Note that in the above embodiment, frequency registers RCN1 to RCN
The frequency of use of each density step is determined by the CN7, and the most frequently used density step is set. For example, if the density can be set continuously, the density level can be set by A/D. By integrating the values obtained by sampling through conversion and dividing the result by the number of sampling times to obtain an average value, it is possible to similarly determine the frequently occurring concentrations.

In addition, in the embodiment, the density level is changed by adjusting the exposure amount in the case of a copying machine, but in the case of a copying machine, it is also possible to change the density adjustment parameters such as the developing bias voltage. For example, in applications such as image reading, the present invention can be implemented by updating the threshold level of the part that converts analog signals into digital signals, updating reference data for density determination, etc. It can be implemented.

■Effects As described above, according to the present invention, the appropriate concentration is automatically determined and the processing concentration is automatically set to the appropriate state, so the device can be operated without worrying about changes in the characteristics inside the device. I can do it.

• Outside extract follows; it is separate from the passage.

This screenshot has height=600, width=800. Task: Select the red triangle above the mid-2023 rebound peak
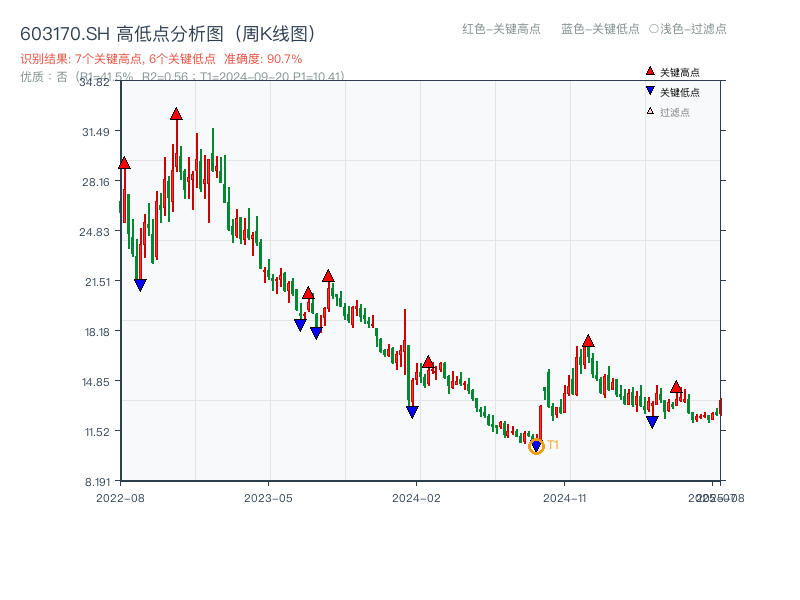(327, 273)
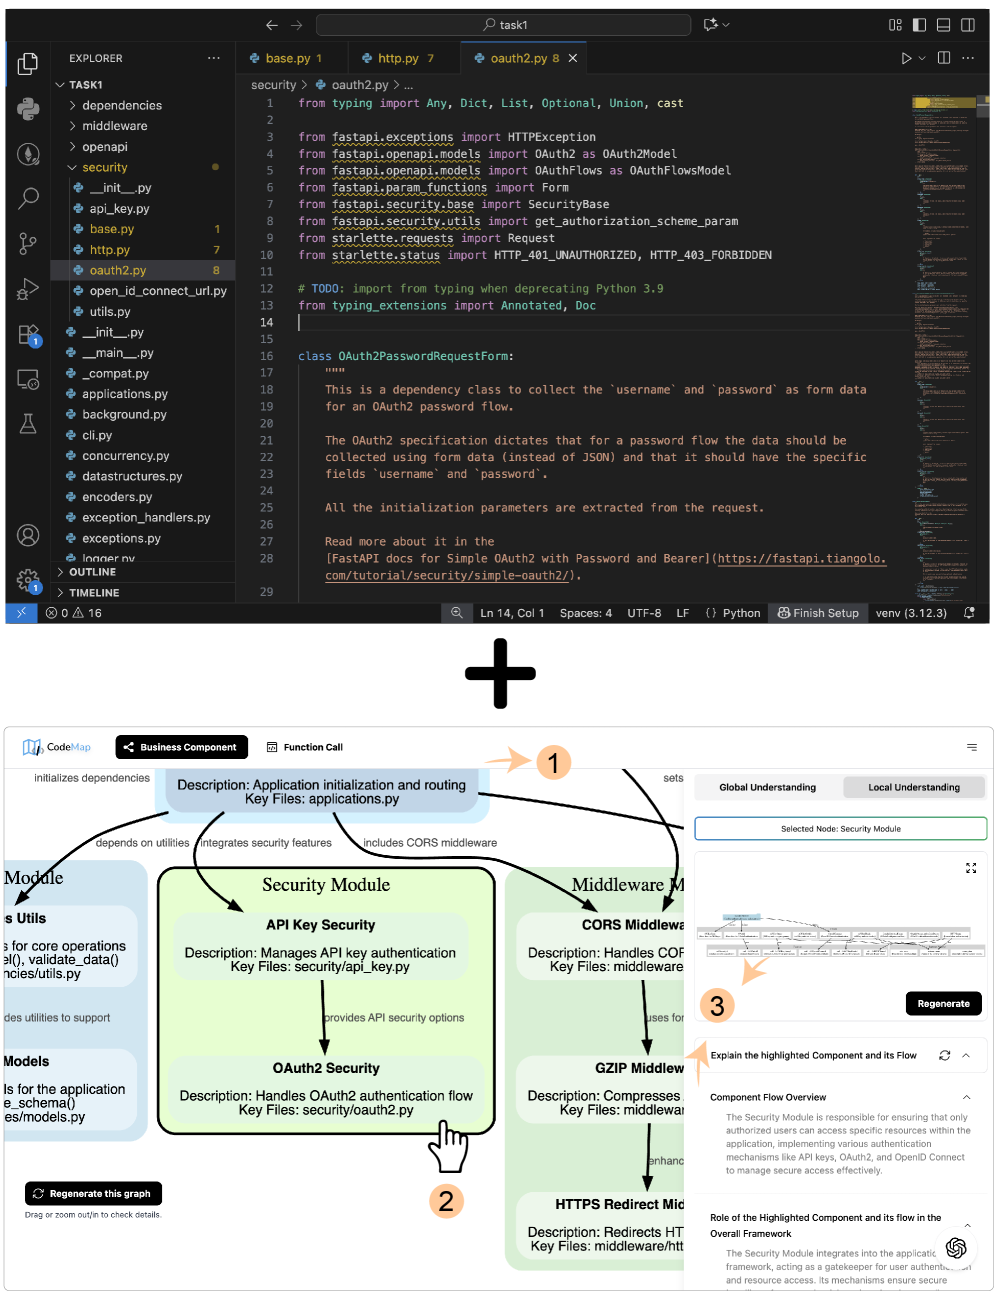Open Source Control view icon
The width and height of the screenshot is (997, 1294).
coord(29,243)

[Brief explanation of drawings]

Fig. 1a is a front view showing the configuration of one type of copying machine according to the present invention, Fig. ib is a plan view showing the operation panel of the apparatus shown in Fig. 1a, and Fig. 1C shows a part of Fig. 1b. FIG. FIG. 2 is an electrical circuit diagram showing the lamp control unit LCU of the device of FIG. 1a. Figures 3a, 3b, 3c and 3d are the first
3 is a flowchart showing an outline of the operation of the device shown in FIG. ■ = Contact glass 2: Optical scanning system 3: Photosensitive drum 10: Charger 12: Developer 14: Transfer charger 5: Separation charger 80: Operation panel 89: Dark key 90 Nilight key 91: Copy density indicator 92 Niblint key-MA ,M
B: Mark LP: Lighting light

Claims (4)

[Claims] (1) Equipped with a setting means for setting the concentration by manual operation,
In image processing that controls density according to either the density set by the setting means or a predetermined initial density; the used density setting state is memorized, and the density setting state used in the past is An appropriate density setting method for image processing, which is characterized by automatically updating the initial density state. (2) Appropriateness in the image processing according to claim (1), in which the density setting of the image processing is automatically set to the initial density state at least one of after a predetermined period of time and after each predetermined image processing. Density setting method. (3) The set density is stepwise, and the frequency with which the set density is used is counted for each step, and the set density that is used most frequently is set as the initial density. Appropriate density setting method in image processing described in item 1 or item 2). (4) When performing one process on one document image, count the frequency for each process, and when performing multiple processes on one document image, count the frequency for the last process. An appropriate density setting method in image processing according to claim (3), wherein frequency counting of density states is performed only when the density state is determined.